Although previous research has often overlooked the frontline service employees’
perspective when studying the effect of humour on creativity, there are three arguments
supporting the existence of a positive relationship. First, from our reading of the very
few empirical studies, such as Ekvall’s (1996), we suggest that a humorous work climate
is strongly encourages people to engage in creative thinking, which leads to innovations.
Second, as mentioned earlier, the literature has conceptually emphasized the essential
role of humour for innovation in organizations. For example, Miller (1996) characterizes
humour as “tools for improving [...]innovation” (p. 36). Moreover, in line with this
reasoning, Benjelloun (2009) suggests that “humour leads to [...]creativity” (p. 312).

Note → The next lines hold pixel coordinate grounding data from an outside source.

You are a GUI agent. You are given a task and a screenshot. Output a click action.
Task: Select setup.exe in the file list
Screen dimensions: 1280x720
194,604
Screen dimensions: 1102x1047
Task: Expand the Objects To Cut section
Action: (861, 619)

The third argument relates to the implicit functions of humour. Besides the potential
positive impact humour has on the organizational member, humour is, when
appropriately used, closely associated with positive emotional states, such as
playfulness, joy, and freshness (Benjelloun, 2009; Ekvall, 1996). There are findings in
the literature that have found links between a person’s positive emotional state and both
creativity and innovation. The broaden-and-build theory (Fredrickson, 2001) within
positive psychology supports this linkage, for example. According to Fredrickson
(2003), “positive emotions can broaden people’s individual modes of thinking [...] and
make members more creative” (p. 174). Consequently, on the basis of this discussion,
we assume a positive relationship between humorous work climate and service
employees’ creativity in service organizations, and propose a third hypothesis:
H3. A humorous work climate is positively related to service employees’
creativity in frontline service jobs.
Research model
Based on the previous discussion, Figure 1 shows the research model and provides a
summary of the variables and hypotheses guiding this study. As shown in Figure 1,
the research model proposes that empowering leadership and a humorous work
climate are linked to service employees’ creativity in frontline service jobs. In addition,
it proposes that service employees’ creativity has an effect on service employees’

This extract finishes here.